Extract every line of the material that holds the string "search".

#### GIVEN RECORDS:
============================================================

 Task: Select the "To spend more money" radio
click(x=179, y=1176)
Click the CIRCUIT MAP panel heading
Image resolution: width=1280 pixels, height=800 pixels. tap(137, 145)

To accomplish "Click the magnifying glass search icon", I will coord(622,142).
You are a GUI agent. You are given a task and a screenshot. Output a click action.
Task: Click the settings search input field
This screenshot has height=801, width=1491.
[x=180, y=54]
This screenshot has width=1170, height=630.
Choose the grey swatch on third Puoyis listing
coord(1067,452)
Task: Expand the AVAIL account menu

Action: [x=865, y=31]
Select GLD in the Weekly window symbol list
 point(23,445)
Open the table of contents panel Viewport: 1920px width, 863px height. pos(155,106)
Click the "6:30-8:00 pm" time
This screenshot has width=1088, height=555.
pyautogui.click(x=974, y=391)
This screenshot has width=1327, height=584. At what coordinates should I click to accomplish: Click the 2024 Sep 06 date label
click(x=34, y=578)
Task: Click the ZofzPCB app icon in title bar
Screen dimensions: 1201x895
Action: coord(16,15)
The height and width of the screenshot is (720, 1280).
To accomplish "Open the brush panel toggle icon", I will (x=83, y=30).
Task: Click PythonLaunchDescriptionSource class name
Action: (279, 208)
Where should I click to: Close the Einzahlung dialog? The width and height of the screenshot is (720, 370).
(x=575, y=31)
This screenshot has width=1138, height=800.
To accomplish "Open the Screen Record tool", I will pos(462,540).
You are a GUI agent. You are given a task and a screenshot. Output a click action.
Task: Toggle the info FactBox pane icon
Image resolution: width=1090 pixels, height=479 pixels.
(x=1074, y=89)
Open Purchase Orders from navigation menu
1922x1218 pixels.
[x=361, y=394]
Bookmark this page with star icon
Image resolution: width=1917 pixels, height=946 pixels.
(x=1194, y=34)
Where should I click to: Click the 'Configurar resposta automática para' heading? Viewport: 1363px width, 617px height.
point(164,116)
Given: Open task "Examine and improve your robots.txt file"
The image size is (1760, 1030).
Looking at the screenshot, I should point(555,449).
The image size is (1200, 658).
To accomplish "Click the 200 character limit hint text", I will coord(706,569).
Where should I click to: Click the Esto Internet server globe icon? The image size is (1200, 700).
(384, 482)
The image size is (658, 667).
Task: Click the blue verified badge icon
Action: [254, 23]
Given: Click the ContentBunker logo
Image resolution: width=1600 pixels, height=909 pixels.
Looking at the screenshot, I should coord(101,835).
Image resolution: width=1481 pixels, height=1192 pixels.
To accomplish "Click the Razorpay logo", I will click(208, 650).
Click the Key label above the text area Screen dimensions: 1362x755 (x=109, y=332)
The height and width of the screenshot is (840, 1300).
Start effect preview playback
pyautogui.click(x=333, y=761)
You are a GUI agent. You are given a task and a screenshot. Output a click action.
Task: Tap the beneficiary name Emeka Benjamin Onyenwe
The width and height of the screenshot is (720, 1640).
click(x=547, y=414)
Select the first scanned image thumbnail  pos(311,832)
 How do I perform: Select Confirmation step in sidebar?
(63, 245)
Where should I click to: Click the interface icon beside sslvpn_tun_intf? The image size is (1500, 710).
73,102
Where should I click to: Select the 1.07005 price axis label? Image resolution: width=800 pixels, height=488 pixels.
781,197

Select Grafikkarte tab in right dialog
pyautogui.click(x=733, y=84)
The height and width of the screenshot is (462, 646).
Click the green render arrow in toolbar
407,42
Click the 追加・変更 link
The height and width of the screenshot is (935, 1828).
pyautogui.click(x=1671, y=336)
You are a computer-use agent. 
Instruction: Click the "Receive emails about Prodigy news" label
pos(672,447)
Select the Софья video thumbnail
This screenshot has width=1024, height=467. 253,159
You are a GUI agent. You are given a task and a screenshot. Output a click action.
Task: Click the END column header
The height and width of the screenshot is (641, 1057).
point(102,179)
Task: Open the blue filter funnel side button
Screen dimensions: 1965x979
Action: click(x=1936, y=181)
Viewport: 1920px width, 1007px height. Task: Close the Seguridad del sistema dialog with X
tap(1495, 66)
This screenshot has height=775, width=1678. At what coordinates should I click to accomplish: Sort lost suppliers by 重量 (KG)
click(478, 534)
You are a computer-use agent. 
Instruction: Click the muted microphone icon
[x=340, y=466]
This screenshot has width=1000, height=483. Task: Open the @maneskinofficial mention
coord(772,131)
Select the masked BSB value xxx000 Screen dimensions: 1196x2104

============================================================

#### ANSWER SPACE:
To accomplish "Click the magnifying glass search icon", I will coord(622,142).
Task: Click the settings search input field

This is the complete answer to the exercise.